Mr. Chairman, the hon. member was accurate when he said that we had this debate when we brought in the anti-personnel land mines treaty.
The same basic question remains. This is not a slight modification or amendment. It is a major constitutional change. What it recommends is that we begin moving toward a republican form of government, the cabinet style of government where parliament holds executives accountable, and the executive has to negotiate and deal with treaties. That would change in a very fundamental way.
I am not sure members at this stage, at the clause by clause discussion of the bill on comprehensive treaties, are prepared to undertake the significance and weight of making a major constitutional change. In a very practical way it would substantially alter the capacity of Canada to negotiate and deal with treaties.
It would cause the same kind of problems that the United States is now finding itself in, where it can sign treaties but never have them ratified. Unfortunately, that country has a long inventory of treaties which it is unable to ratify because of the requirement of the Senate to give its approval.
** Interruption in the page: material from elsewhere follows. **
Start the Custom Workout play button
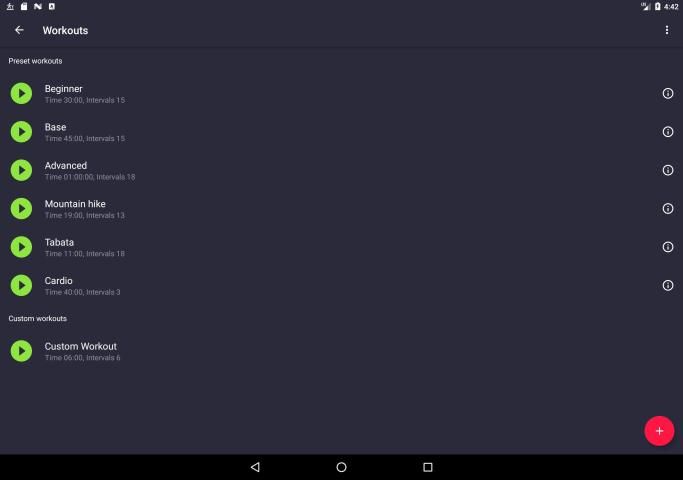 pos(21,351)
In cases where there is a disagreement between the executive branch and the legislative branch, it is simply not ratifying them. It is not even close to ratifying this treaty, as well as many other treaties that have similar kinds of context.
Fortunately in our system we have that capacity. The parliamentary system, in my humble view, is superior from that point of view. When the government makes a commitment internationally and it has a majority, it has the capacity to hold the pleasure of the House in making that kind of change.
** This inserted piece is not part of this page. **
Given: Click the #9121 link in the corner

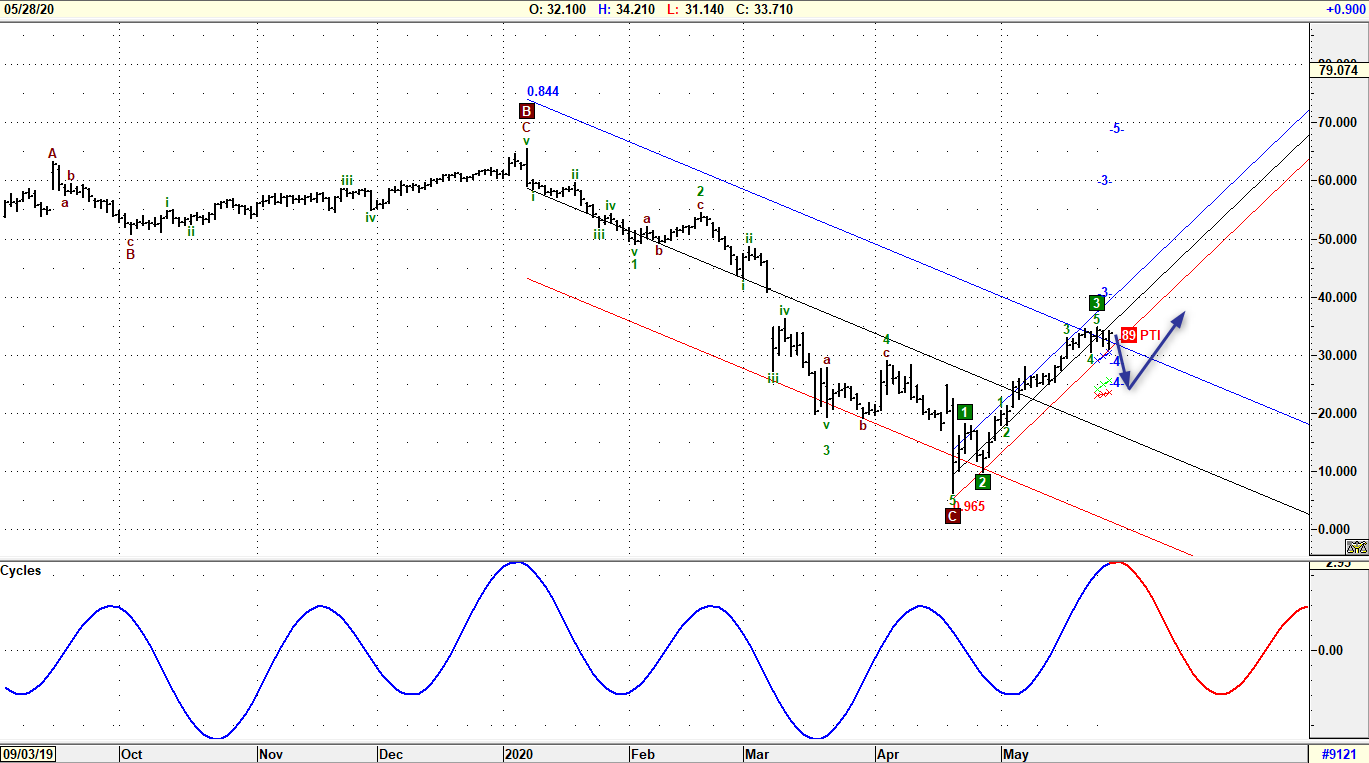Looking at the screenshot, I should point(1337,754).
I say to the hon. member, as experience has proven, we go out of our way to ensure that parliament is consulted. We have fundamentally changed the rules by which we work in the House in terms of any international action that we are going to take. We have debates in parliament. If parliament is not sitting or if it is not convenient, we go to the committees. In the case of these treaties, when they require legislative changes, we bring them in for full debate, such as we are having today.
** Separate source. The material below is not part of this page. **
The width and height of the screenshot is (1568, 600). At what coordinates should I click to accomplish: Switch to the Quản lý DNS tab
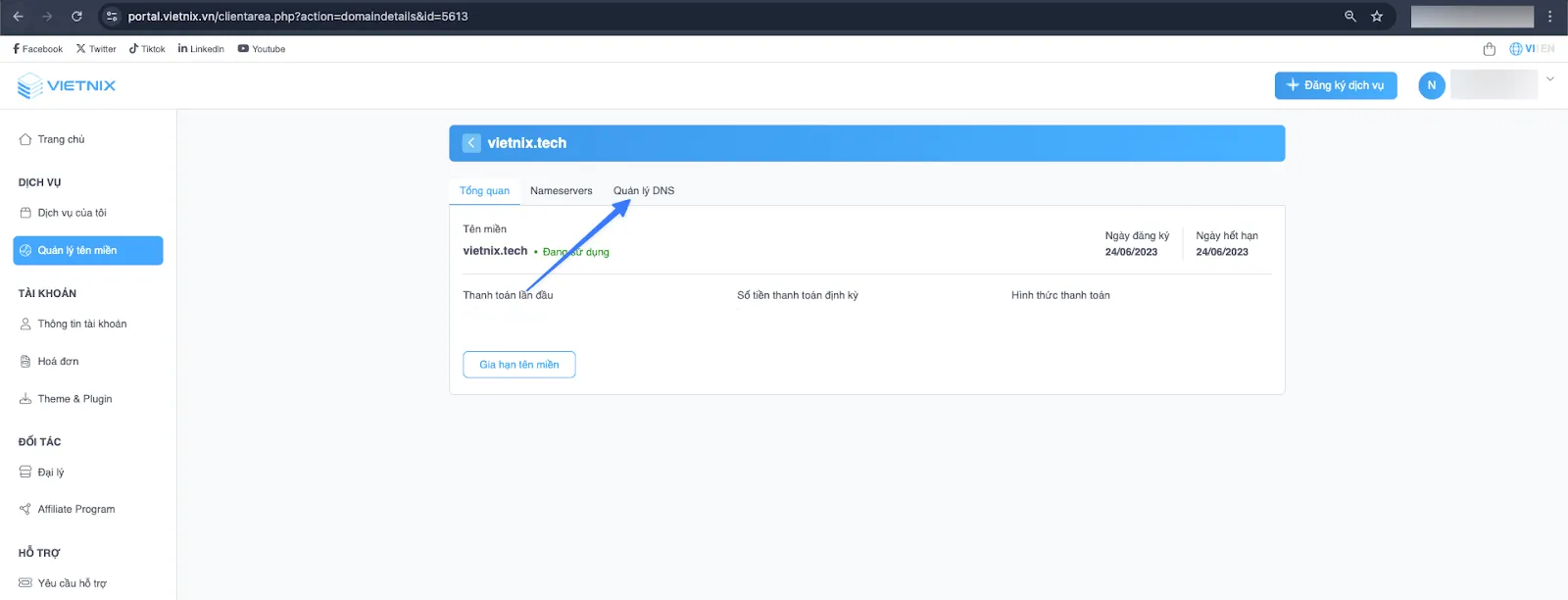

At this point in time it would be very unwise to sneak in the back door, by way of amendment to this particular bill, something that would change the Constitution. If the hon. member wants to change the Constitution, there are other ways of doing it rather than doing it through this kind of format.
I would ask the indulgence of the House to say that the object of this bill is to have a comprehensive test ban treaty, to which Canada is a signatory, and not to change the Constitution.